- Records to use -
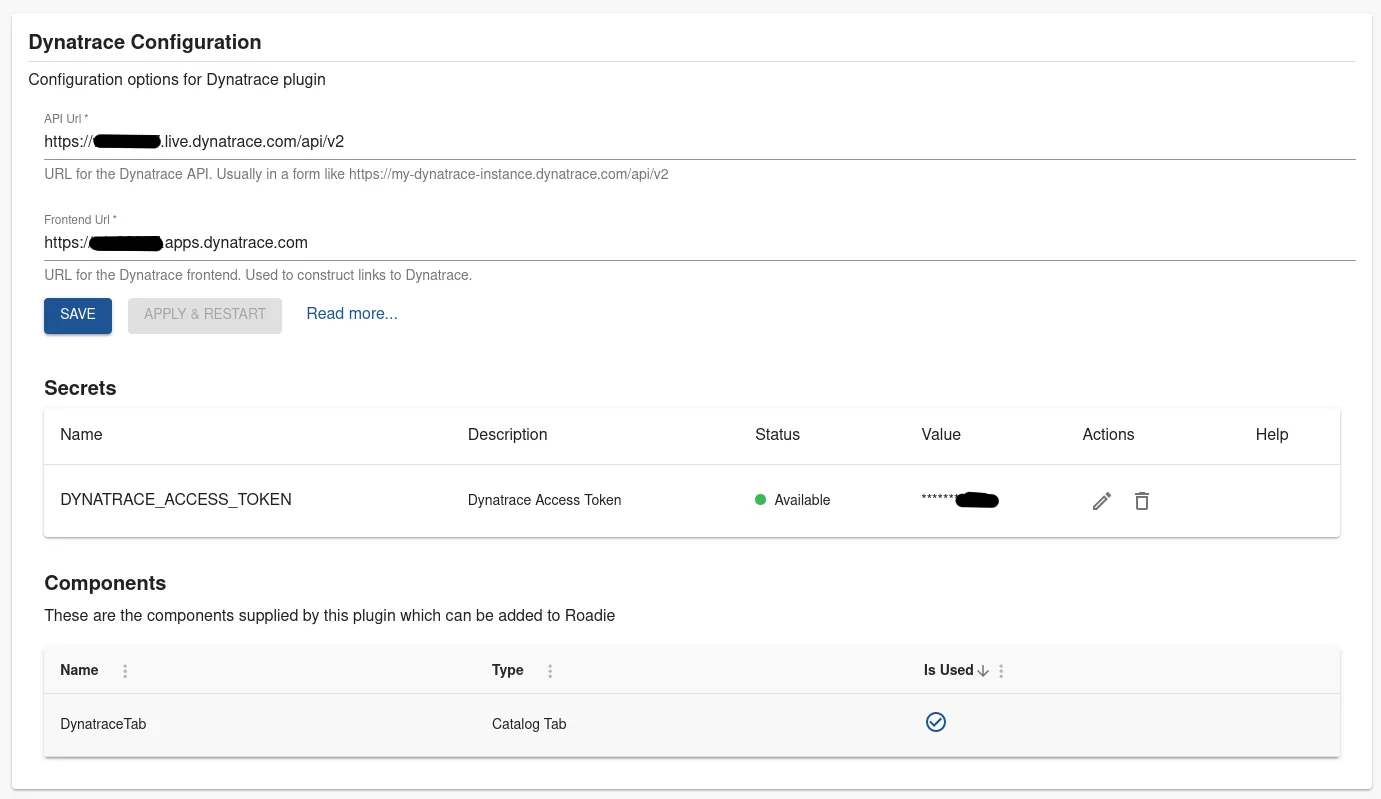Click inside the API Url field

==

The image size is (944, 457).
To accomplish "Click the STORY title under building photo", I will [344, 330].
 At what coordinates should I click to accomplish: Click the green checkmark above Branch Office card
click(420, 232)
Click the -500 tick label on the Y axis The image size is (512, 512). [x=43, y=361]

- What needs to be done -
Search the material above for the word "image", then copy out each line that has it.

- Exercise solution -
The image size is (944, 457).
Click the -500 tick label on the Y axis The image size is (512, 512). [x=43, y=361]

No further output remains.